• **Extracted text**:
——————————

45% of people living with obesity have healthy blood pressure

living with obesity, cardiovascular
© Oleksandr Shyripa

Scientists have discovered that up to 45% of people living with obesity have healthy blood pressure, glucose and lipid levels – protecting them from the risk of cardiovascular disease

Scientists at the University of Copenhagen and Icahn School of Medicine at Mount Sinai, New York believe that they have fresh insight into people living with obesity, which could change the future of treatment.

Interestingly, they found that up to 45% of people living with obesity are not at risk of contracting a dangerous disease.

Obesity tends to come with unhealthily high levels of glucose and lipids, alongside high blood pressure. This brings a huge risk to every obese individual for cardiovascular diseases. The research team identified 62 sections of the genome that are linked to elevated body fat levels and at the time time, linked to protection against negative health impacts of obesity.

‘We used a data-driven approach’

Staff Scientist Lam Opal Huang from CBMR carried out the computational analyses that identified the genes. Lam said: “We used a data-driven approach in this study, which led us to find new genes associated with fat tissue health, instead of the known obesity genes associated with central nervous system, which control satiety and are typically linked to unhealthy obesity.”

They found that that the genes had a range of functions in the body, such the regulation and development of fat cells, distribution of body fat. They also played a role in energy regulation and inflammation.

‘Obesity is a complex disease’

Professor Ruth Loos from the Icahn School of Medicine at Mount Sinai, said: “Clearly, obesity is a complex disease and not every individual with excess body weight is equally at risk of developing cardiometabolic diseases. Knowing which genes protect people from developing diabetes and cardiovascular disease will eventually help us better diagnose and treat individuals with obesity.”

A newly discovered 45% of people living with obesity are safe from this risk. This finding could even break the connection between higher levels of body fat and diabetes.

‘The development of new therapies’

Associate Professor Tuomas Kilpeläinen from the Novo Nordisk Foundation Center for Basic Metabolic Research (CBMR) at the University of Copenhagen, commented: “The identified genes seem to benefit our health by helping to maintain a healthy fat tissue. Some of the genes may offer targets for the development of new therapies that lower the risk of diabetes and heart disease by improving the health of our fat tissue.”

——————————

[Stored records]
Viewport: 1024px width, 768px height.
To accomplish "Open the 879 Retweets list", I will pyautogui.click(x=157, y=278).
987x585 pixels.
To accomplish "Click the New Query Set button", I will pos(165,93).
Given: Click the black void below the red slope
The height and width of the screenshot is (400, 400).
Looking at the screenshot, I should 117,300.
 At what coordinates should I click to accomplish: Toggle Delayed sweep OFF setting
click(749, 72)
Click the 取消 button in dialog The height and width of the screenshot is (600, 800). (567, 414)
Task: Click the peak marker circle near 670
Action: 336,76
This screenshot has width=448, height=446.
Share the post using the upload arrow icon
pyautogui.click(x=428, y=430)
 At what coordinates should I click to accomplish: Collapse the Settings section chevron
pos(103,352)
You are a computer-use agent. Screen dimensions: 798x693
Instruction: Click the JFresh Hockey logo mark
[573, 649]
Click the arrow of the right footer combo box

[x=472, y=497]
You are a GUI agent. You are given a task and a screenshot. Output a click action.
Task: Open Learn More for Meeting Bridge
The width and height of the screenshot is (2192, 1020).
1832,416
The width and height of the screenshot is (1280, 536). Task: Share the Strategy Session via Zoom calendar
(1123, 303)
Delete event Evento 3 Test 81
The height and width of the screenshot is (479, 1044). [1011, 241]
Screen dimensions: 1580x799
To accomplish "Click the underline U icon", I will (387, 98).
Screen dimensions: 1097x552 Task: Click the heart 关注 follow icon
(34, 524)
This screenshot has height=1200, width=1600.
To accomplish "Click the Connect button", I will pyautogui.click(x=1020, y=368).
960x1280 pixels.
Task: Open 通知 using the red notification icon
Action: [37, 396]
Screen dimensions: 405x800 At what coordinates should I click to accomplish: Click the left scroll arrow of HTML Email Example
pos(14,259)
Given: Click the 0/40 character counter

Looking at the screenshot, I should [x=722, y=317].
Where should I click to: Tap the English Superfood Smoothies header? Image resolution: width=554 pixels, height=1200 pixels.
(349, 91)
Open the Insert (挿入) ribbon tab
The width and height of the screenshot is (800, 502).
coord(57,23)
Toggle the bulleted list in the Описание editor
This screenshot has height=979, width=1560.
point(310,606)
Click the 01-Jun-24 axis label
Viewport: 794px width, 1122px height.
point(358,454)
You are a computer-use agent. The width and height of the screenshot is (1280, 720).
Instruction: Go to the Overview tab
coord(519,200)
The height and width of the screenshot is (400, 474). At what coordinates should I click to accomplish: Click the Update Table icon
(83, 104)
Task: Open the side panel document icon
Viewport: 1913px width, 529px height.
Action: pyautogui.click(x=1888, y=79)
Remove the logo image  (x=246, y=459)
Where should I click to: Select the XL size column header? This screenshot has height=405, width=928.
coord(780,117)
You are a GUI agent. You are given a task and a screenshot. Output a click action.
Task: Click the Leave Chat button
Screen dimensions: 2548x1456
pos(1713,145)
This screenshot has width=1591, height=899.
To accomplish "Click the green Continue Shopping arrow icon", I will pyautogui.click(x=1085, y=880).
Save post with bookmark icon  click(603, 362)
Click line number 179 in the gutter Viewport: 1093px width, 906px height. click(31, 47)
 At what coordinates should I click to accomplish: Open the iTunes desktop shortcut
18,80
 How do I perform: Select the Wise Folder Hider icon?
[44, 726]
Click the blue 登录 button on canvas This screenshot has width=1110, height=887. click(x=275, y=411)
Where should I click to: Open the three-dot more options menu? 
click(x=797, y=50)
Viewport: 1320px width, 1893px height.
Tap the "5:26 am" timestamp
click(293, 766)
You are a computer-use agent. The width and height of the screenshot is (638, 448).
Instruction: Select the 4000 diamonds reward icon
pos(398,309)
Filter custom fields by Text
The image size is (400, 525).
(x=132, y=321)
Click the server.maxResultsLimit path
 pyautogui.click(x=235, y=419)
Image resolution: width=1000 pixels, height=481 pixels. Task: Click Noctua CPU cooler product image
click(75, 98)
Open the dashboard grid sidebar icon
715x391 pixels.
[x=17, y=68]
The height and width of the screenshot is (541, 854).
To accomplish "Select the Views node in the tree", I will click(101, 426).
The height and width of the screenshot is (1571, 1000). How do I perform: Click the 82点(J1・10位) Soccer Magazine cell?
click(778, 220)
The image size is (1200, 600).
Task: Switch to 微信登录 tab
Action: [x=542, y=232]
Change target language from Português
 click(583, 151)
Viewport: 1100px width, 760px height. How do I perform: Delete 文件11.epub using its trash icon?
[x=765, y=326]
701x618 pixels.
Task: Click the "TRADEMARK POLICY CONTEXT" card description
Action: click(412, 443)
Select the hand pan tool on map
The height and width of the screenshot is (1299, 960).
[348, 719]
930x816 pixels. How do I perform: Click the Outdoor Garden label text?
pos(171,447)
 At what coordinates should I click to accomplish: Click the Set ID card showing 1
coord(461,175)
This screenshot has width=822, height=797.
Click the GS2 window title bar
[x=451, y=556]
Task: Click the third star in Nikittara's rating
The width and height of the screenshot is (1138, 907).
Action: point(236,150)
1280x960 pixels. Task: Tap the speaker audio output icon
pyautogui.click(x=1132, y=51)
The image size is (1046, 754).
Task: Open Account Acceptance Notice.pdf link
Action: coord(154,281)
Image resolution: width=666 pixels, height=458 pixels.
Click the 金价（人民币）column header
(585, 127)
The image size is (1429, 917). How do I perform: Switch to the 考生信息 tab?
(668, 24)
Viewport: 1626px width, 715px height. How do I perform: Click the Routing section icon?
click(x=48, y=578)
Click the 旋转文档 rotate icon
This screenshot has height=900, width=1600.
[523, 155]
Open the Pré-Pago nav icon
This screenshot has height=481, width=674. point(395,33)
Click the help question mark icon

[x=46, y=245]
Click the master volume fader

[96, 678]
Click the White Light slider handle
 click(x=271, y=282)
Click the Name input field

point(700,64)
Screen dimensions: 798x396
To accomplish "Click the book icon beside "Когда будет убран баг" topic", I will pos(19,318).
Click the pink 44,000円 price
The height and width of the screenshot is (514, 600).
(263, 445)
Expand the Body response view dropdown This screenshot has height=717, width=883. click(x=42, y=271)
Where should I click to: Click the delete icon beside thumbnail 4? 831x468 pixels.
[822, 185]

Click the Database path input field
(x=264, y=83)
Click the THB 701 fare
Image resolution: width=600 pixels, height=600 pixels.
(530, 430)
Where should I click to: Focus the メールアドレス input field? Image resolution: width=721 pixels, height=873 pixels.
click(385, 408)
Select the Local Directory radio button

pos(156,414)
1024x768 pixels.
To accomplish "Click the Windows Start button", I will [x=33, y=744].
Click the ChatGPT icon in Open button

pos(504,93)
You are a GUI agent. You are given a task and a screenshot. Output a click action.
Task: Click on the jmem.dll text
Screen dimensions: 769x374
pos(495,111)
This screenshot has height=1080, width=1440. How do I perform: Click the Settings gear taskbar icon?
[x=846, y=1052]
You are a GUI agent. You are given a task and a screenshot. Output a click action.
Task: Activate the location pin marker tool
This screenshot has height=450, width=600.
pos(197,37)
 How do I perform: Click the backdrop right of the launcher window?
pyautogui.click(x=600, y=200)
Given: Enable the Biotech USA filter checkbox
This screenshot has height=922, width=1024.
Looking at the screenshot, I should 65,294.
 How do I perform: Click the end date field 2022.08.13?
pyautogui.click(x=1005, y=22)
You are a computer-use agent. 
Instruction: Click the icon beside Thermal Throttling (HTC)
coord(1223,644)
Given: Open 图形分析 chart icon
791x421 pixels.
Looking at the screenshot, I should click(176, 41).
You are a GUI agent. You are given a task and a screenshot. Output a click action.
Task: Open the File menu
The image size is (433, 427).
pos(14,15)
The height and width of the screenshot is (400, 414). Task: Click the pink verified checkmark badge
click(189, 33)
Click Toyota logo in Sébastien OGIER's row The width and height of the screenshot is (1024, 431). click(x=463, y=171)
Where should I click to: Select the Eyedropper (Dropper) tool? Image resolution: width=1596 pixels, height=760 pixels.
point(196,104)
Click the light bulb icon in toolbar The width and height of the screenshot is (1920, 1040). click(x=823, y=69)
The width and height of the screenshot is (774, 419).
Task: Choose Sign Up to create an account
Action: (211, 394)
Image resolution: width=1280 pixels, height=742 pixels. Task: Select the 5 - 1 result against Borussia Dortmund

——————————

• **Tasks for this exercise**:
1) Reproduce the part of the obesity article starting at "Scientists have discovered" and ending at "impacts of obesity.".
2) In the article about obesity and blood pressure, how many sections of the genome did the research team identify?
3) Extend the article on obesity and healthy blood pressure, picking up after its final paragraph.
None of the stored records are needed here.

• **Answer section**:
1)
Scientists have discovered that up to 45% of people living with obesity have healthy blood pressure, glucose and lipid levels – protecting them from the risk of cardiovascular disease

Scientists at the University of Copenhagen and Icahn School of Medicine at Mount Sinai, New York believe that they have fresh insight into people living with obesity, which could change the future of treatment.

Interestingly, they found that up to 45% of people living with obesity are not at risk of contracting a dangerous disease.

Obesity tends to come with unhealthily high levels of glucose and lipids, alongside high blood pressure. This brings a huge risk to every obese individual for cardiovascular diseases. The research team identified 62 sections of the genome that are linked to elevated body fat levels and at the time time, linked to protection against negative health impacts of obesity.

2) The research team identified 62 sections of the genome.

3)
Read the full study here.


  1. As a short, fat lady (ie, high BMI) I’d noticed that. I also used to work with rugby players who were often as wide as they were tall but with a heart & lung rates that many a skinny minny would envy. I also have a low blood pressure, to the extent that admission to hospital for any reason usually means being put onto a saline drip because ‘my bp is too low’, a low blood sugar level which is usually below 5 unless I have an infection/ illness requiring medicine/tablets & a reasonable cholesterol level. Oh, and I used to be a smoker so that a previous GP who was very keen to get me to stop sent me for a lung function test which turned out to be so good she commented that ‘my inner organs were obviously unaware that I was an overweight smoker’. My current GP is very eager to convince me that I am pre-diabetic because, when she sends me for blood tests when I am ill (I also have lymphoedema following cancer treatment…genetic not lifestyle), I usually have some inflammation not to mention the effects of any medicine which always contains sugar (can we please ditch the Mary Poppins edict of a spoonful of sugar?) so my blood sugar level is raised. She seems to be unable to factor in these facts since the ‘tests’ show I have a higher average level because the two measurements they are using to calculate the average are both higher as they are both taken in the same circumstances even if 6 months apart! As an accountant, I deal with statistics quite a lot so am fully aware of the old adage that you can prove anything with statistics but can’t a tiny bit of common sense be factored in somewhere or am I correct in my belief that doctors get higher allowances per patient the more patients that can be identified as diabetic or in need of statins, etc which goes a long way to explaining their wish to include as many patients as possible in these groups?